Moral Distress: Selbstfürsorge-Aspekte für den Berufseinstieg von Studierenden in sozialen Studiengängen
DOI:
https://doi.org/10.15460/spsoz.2025.35.2.267Schlagworte:
moral distress, Arbeitsbelastung, Selbstfürsorge, Stressbelastung, moral discomfort, moralisches Unbehagen, Berufseinsteiger:innen, Soziale Arbeit, soziale Studiengänge, Ethik, Arbeitsplatz, moralischer Konflikt, moralisches Dilemma, moralisch komplexe Situation, Burnout, emotionale Erschöpfung, Entfremdung, Abstumpfung, Resilienz, Intervision, Supervision, Stress, Ethik Café, Sokrates, Diskurs, Philosophie, Kommunikationskultur, moralischer Stress, 4 A'sAbstract
Moral Distress (dt.: moralischer Stress) ist eine besondere Form psychischer Arbeitsbelastung, die seit einiger Zeit bei Fachkräften in Sozial- und Gesundheitsberufen diskutiert wird. Als Belastungsfaktor hat es für Studierende besondere Relevanz, da Moral Distress gerade zum Berufseinstieg häufiger auftritt und eine gezielte Selbstfürsorge erforderlich macht. Im Sommersemester 2024 wurden am Dept. Soziale Arbeit der HAW Hamburg Studierende mit berufspraktischen Erfahrungen in einer quantitativen Online-Studie zu ihrer arbeitsbezogenen Stressbelastung befragt. Die Ergebnisse zeigen, dass einige Studierende moralisches Unbehagen (syn: Moral Discomfort) erleben.
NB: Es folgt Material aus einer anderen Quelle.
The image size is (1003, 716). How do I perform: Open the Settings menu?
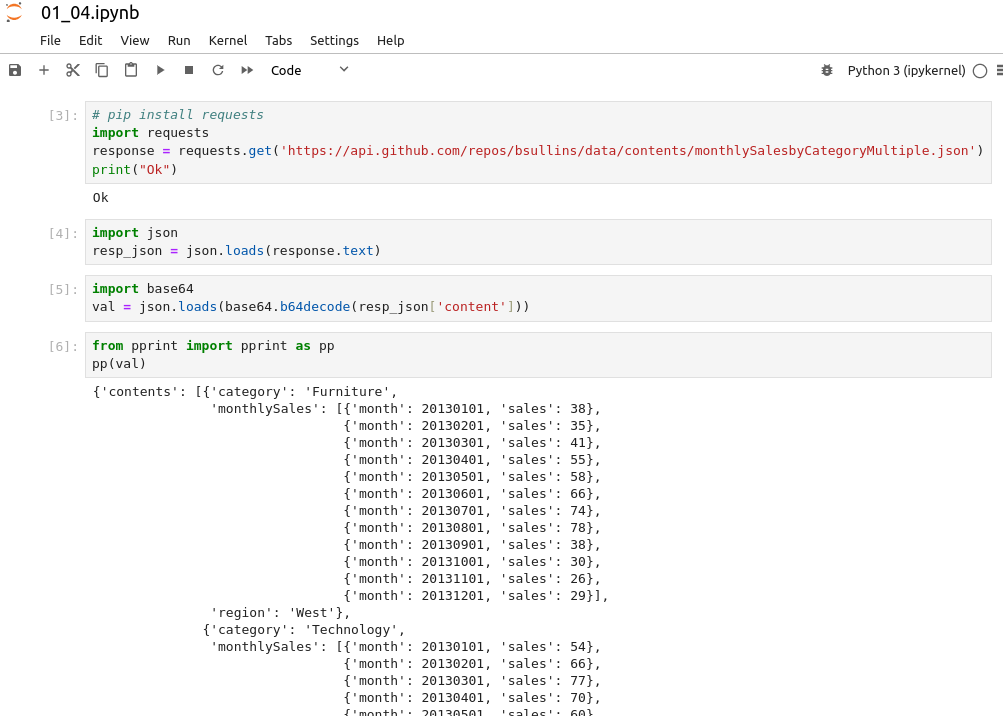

Dieser im Vergleich zu Moral Distress abgeschwächte Gefühlszustand zeigt sich besonders bei Studierenden, die in Teams ohne offene Kommunikationskultur arbeiten. Begrenzte Praxiserfahrungen und weniger Routinen im Umgang mit belastenden Situationen machen Studierende im Praktikum und Berufseinsteiger:innen zu einer besonders vulnerablen Beschäftigtengruppe. Um hier das Risiko von Moral Distress zu senken, sind insbesondere selbstfürsorgliche Konzepte gefragt, die Möglichkeiten zur Reflexion und zum Austausch über ethische Fragestellungen in der beruflichen Praxis schaffen. Angebote wie Ethikcafés oder ethische Fallbesprechungen während des Studiums und/oder am Arbeitsplatz scheinen sehr hilfreich.